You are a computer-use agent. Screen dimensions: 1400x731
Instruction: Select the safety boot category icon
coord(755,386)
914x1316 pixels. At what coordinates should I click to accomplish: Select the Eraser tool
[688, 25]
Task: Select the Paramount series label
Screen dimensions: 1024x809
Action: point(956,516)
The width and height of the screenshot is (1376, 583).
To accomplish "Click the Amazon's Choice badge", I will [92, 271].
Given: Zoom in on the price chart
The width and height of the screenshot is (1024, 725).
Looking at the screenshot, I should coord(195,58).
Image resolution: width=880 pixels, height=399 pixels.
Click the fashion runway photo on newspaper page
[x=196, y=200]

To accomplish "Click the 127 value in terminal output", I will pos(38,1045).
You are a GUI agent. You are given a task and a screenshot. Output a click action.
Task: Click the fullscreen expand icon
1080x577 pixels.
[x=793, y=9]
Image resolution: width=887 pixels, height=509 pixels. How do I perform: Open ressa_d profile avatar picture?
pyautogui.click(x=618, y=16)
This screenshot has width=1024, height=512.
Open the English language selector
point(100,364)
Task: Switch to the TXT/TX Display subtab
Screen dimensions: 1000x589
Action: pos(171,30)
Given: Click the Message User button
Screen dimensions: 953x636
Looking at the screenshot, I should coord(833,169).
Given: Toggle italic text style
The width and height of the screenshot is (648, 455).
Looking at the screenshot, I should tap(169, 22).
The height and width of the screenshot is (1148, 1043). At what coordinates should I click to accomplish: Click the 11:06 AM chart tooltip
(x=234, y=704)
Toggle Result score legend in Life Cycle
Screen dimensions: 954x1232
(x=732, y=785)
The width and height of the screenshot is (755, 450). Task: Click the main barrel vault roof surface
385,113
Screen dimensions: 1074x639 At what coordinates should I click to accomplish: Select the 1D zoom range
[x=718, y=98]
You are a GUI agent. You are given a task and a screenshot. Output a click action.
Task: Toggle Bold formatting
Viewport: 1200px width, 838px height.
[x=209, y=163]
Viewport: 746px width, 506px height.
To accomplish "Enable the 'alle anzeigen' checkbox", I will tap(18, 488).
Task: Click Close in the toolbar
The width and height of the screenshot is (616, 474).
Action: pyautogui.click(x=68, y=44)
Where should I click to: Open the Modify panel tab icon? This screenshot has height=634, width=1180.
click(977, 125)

ACTIVITY:
The data above should be returned exactly as written.

TASK ANSWER:
You are a computer-use agent. Screen dimensions: 1400x731
Instruction: Select the safety boot category icon
coord(755,386)
914x1316 pixels. At what coordinates should I click to accomplish: Select the Eraser tool
[688, 25]
Task: Select the Paramount series label
Screen dimensions: 1024x809
Action: point(956,516)
The width and height of the screenshot is (1376, 583).
To accomplish "Click the Amazon's Choice badge", I will [92, 271].
Given: Zoom in on the price chart
The width and height of the screenshot is (1024, 725).
Looking at the screenshot, I should coord(195,58).
Image resolution: width=880 pixels, height=399 pixels.
Click the fashion runway photo on newspaper page
[x=196, y=200]

To accomplish "Click the 127 value in terminal output", I will pos(38,1045).
You are a GUI agent. You are given a task and a screenshot. Output a click action.
Task: Click the fullscreen expand icon
1080x577 pixels.
[x=793, y=9]
Image resolution: width=887 pixels, height=509 pixels. How do I perform: Open ressa_d profile avatar picture?
pyautogui.click(x=618, y=16)
This screenshot has width=1024, height=512.
Open the English language selector
point(100,364)
Task: Switch to the TXT/TX Display subtab
Screen dimensions: 1000x589
Action: pos(171,30)
Given: Click the Message User button
Screen dimensions: 953x636
Looking at the screenshot, I should coord(833,169).
Given: Toggle italic text style
The width and height of the screenshot is (648, 455).
Looking at the screenshot, I should tap(169, 22).
The height and width of the screenshot is (1148, 1043). At what coordinates should I click to accomplish: Click the 11:06 AM chart tooltip
(x=234, y=704)
Toggle Result score legend in Life Cycle
Screen dimensions: 954x1232
(x=732, y=785)
The width and height of the screenshot is (755, 450). Task: Click the main barrel vault roof surface
385,113
Screen dimensions: 1074x639 At what coordinates should I click to accomplish: Select the 1D zoom range
[x=718, y=98]
You are a GUI agent. You are given a task and a screenshot. Output a click action.
Task: Toggle Bold formatting
Viewport: 1200px width, 838px height.
[x=209, y=163]
Viewport: 746px width, 506px height.
To accomplish "Enable the 'alle anzeigen' checkbox", I will tap(18, 488).
Task: Click Close in the toolbar
The width and height of the screenshot is (616, 474).
Action: pyautogui.click(x=68, y=44)
Where should I click to: Open the Modify panel tab icon? This screenshot has height=634, width=1180.
click(977, 125)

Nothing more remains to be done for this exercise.